Run Qwen3.5 flagship model with 397 billion parameters at 5 – 9 tok/s on a $2,100 desktop! Two $500 GPUs, 32GB RAM, one NVMe drive. Uses Q4_K_M quants
New system achieves 60% VRAM hit rate, cutting NVMe reads to 7% for practical MoE inference.
A breakthrough system called FOMOE (Fast Opportunistic Mixture of Experts) makes running massive 397-billion-parameter models like Qwen3.5 practical on consumer hardware. The core innovation solves the fundamental problem with Mixture of Experts (MoE) models: their hundreds of gigabytes of weights typically require expensive, high-bandwidth memory systems because you can't predict which expert weights will be needed next. FOMOE's architecture stores common experts in GPU VRAM, maintains a rolling cache, and uses a dual-GPU setup to overlap weight loading with computation, achieving a 60% VRAM hit rate.

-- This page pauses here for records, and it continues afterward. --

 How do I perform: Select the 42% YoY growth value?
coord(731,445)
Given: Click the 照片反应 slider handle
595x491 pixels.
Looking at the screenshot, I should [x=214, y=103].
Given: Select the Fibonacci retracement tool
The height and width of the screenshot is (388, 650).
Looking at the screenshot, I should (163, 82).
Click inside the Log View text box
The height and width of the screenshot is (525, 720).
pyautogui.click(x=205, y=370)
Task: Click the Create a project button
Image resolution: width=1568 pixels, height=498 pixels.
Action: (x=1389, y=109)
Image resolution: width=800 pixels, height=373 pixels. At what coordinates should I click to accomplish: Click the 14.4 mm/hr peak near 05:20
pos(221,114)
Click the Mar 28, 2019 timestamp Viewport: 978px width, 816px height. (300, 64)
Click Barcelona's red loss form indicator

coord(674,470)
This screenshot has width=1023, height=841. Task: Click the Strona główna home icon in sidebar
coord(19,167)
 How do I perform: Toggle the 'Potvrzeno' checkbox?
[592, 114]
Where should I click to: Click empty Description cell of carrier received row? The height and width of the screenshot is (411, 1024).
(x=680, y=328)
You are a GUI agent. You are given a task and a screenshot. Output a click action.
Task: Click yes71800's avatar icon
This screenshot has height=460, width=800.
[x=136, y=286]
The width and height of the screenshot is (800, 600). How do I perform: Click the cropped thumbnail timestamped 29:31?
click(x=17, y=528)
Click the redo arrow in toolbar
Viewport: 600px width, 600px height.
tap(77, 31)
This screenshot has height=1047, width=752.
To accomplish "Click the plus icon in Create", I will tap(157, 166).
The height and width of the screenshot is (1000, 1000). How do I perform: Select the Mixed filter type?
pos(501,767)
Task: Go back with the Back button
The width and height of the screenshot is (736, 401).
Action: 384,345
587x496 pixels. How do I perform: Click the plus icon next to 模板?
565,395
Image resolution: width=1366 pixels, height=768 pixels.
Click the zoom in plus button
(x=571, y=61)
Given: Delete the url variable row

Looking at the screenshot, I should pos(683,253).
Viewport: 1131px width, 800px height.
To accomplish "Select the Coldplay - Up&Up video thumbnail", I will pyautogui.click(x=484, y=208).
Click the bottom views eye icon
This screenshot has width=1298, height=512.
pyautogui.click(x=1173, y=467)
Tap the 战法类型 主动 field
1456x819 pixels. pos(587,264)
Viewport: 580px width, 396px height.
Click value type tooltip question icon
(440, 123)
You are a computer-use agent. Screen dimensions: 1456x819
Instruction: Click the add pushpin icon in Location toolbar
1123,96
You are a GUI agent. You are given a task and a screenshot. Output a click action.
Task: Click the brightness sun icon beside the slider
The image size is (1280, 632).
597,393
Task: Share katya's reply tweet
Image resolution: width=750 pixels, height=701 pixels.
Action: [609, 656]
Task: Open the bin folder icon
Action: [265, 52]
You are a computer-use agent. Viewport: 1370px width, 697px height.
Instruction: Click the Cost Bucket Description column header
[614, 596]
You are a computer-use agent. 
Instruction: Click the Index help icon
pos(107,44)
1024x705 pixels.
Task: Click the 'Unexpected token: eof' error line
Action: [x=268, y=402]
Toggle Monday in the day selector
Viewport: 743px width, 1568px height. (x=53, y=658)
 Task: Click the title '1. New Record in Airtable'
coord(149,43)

The system's experimental Cache-Aware Routing (CAR) feature provides the biggest performance leap. When the model needs to select an expert, CAR can choose the next-best scoring expert that's already cached in VRAM or system RAM, provided it scores within an acceptable threshold. This reduces NVMe reads from flash storage down to just 7%, enabling speeds of approximately 9 tokens per second. The trade-off is minimal—only a 3.5% increase in perplexity on wikitext benchmarks—making this a viable approach for practical applications.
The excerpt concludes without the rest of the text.